'''

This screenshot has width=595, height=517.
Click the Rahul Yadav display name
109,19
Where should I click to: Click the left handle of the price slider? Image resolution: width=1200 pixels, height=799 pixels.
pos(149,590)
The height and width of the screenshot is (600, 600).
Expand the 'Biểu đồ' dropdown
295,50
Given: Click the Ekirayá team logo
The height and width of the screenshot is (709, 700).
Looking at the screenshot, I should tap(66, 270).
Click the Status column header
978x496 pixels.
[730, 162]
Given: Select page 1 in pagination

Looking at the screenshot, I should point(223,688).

'''
'''

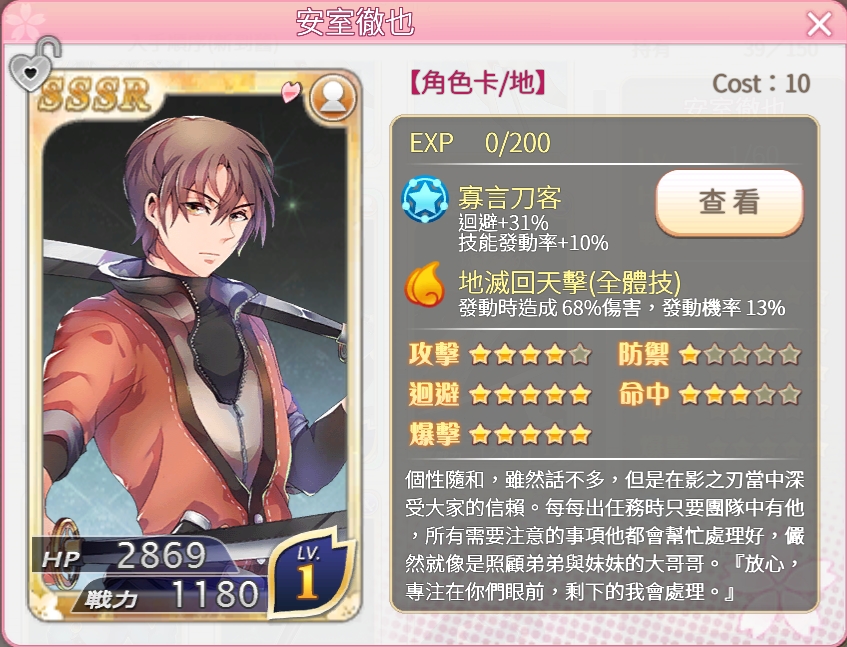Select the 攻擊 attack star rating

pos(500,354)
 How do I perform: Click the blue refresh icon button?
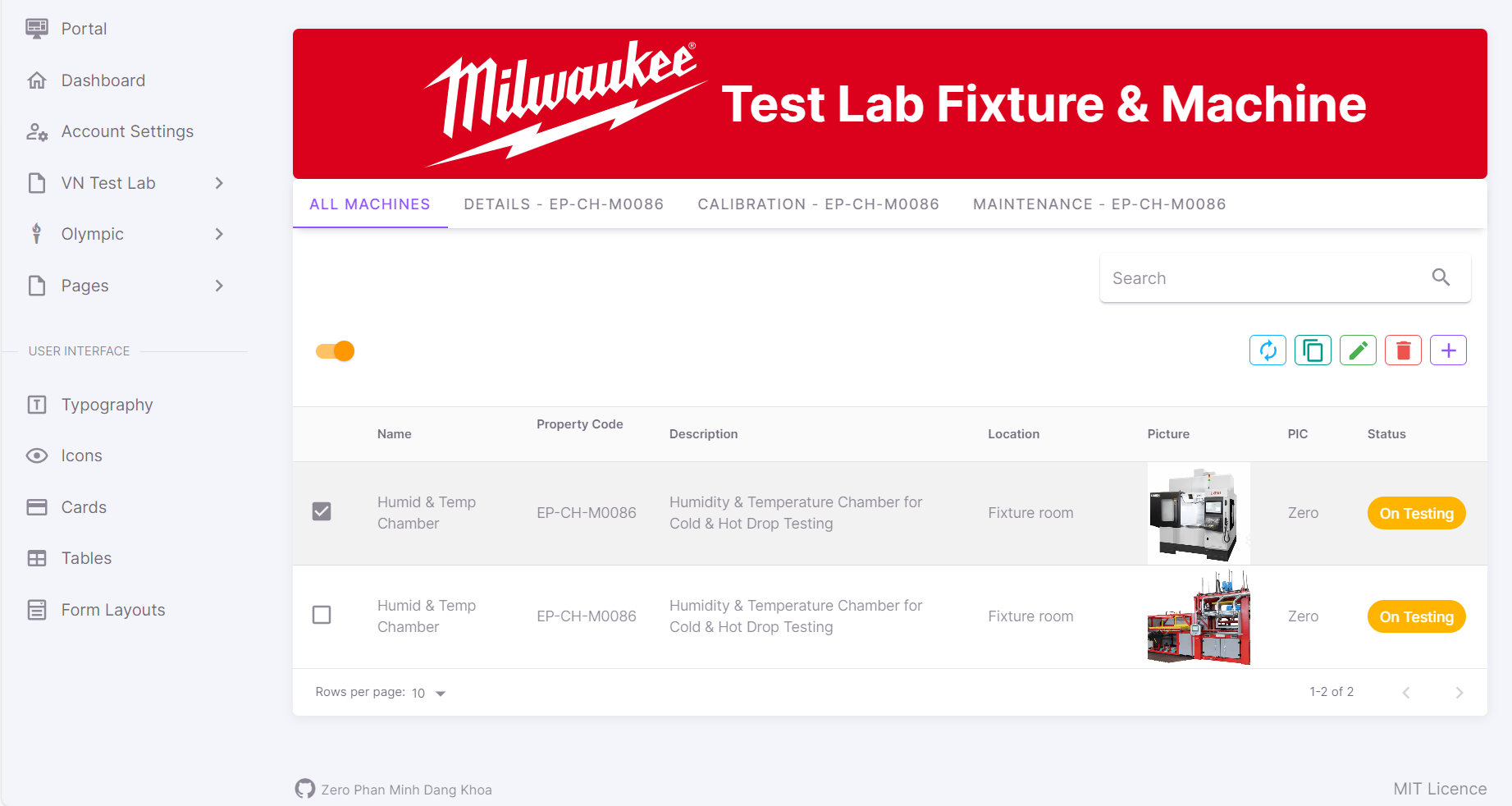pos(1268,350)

'''

What to do:
From the records above, transcribe without alteration every line from the one with "Click the Rahul Yadav display name" to the one with "Given: Click the Ekirayá team logo", inclusive.

Solved problem:
Click the Rahul Yadav display name
109,19
Where should I click to: Click the left handle of the price slider? Image resolution: width=1200 pixels, height=799 pixels.
pos(149,590)
The height and width of the screenshot is (600, 600).
Expand the 'Biểu đồ' dropdown
295,50
Given: Click the Ekirayá team logo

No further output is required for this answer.